“I am listening, what have you to say to me?”
“If some one should say to me: ‘You are a coward!’ I, who am twenty-two years of age and have fought on the field of honor, would throw the taunt back in the teeth of my accuser. Have I not within me the consciousness of what I am? It would be necessary for me to meet my accuser on the field, and play my life against his; why? In order to prove that I am not a coward; otherwise the world would believe it. That single word demands that reply every time it is spoken, and it matters not by whom.”
“It is true; what is your meaning?”
“Women do not fight; but as society is constituted there is no being, of whatever sex, who ought to submit to the indignity involved in an aspersion on all his or her past life, be that life regulated as by a pendulum. Reflect; who escapes that law? There are some, I admit; but what happens? If it is a man, dishonor; if it is a woman, what? Forgiveness? Every one who loves ought to give some evidence of life, some proof of existence. There is, then, for woman as well as for man, a time when an attack must be resented. If she is brave, she rises, announces that she is present and sits down again. A stroke of the sword is not for her. She must not only avenge herself, but she must forge her own arms. Someone suspects her; who? An outsider? She may hold him in contempt—her lover whom she loves? If so, it is her life that is in question, and she may not despise him.”
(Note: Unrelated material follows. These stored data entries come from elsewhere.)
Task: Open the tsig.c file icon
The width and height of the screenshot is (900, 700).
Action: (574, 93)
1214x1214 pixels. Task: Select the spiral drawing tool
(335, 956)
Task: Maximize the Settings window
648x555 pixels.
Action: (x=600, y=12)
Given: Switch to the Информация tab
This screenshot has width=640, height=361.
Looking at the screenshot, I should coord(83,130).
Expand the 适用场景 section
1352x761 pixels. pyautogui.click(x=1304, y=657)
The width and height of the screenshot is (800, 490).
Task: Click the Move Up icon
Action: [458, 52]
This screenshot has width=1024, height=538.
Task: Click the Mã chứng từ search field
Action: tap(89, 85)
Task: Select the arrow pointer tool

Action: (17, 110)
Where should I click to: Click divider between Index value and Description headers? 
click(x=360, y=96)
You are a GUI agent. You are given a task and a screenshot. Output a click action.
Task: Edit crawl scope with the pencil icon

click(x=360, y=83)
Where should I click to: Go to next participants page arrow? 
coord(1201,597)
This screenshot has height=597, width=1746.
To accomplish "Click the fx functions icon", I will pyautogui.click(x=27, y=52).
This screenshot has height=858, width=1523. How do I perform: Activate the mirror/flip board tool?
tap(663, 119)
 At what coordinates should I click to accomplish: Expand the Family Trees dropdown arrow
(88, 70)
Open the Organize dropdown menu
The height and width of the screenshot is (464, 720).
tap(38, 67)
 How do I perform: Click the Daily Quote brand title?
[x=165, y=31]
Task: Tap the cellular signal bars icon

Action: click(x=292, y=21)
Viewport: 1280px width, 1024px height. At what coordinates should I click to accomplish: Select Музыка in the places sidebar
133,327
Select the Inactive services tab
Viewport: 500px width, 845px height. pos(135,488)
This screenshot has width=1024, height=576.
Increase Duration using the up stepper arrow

“Her only recourse is silence.”
“You are wrong; the lover who suspects her casts an aspersion on her entire life. I know it. Her plea is in her tears, her past life, her devotion and her patience. What will happen if she remains silent? Her lover will lose her by her own act and time will justify her. Is not that your thought?”
“Perhaps; silence before all.”
“Perhaps, you say? Assuredly I will lose you if you do not speak; my resolution is made: I am going away alone.”
“But, Octave—”
“But,” I cried, “time will justify you! Let us put an end to it; yes or no?”
“Yes, I hope so.”
“You hope so! Will you answer me definitely? This is doubtless the last time you will have the opportunity. You tell me that you love me, and I believe it. I suspect you; is it your intention to allow me to go away and rely on time to justify you?”
“Of what do you suspect me?”
“I do not choose to say, for I see that it would be useless. But, after all, misery for misery, at your leisure; I am as well pleased. You deceive me, you love another; that is your secret and mine.”
“Who is it?” she asked.
“Smith.”
She placed her hand on her lips and turned aside. I could say no more; we were both pensive, our eyes fixed on the floor.
“Listen to me,” she began with an effort, “I have suffered much. I call heaven to bear me witness that I would give my life for you. So long as the faintest gleam of hope remains, I am ready to suffer anything; but, although I may rouse your anger in saying to you that I am a woman, I am nevertheless a woman, my friend. We can not go beyond the limits of human endurance. Beyond a certain point I will not answer for the consequences. All I can do at this moment is to get down on my knees before you and beseech you not to go away.”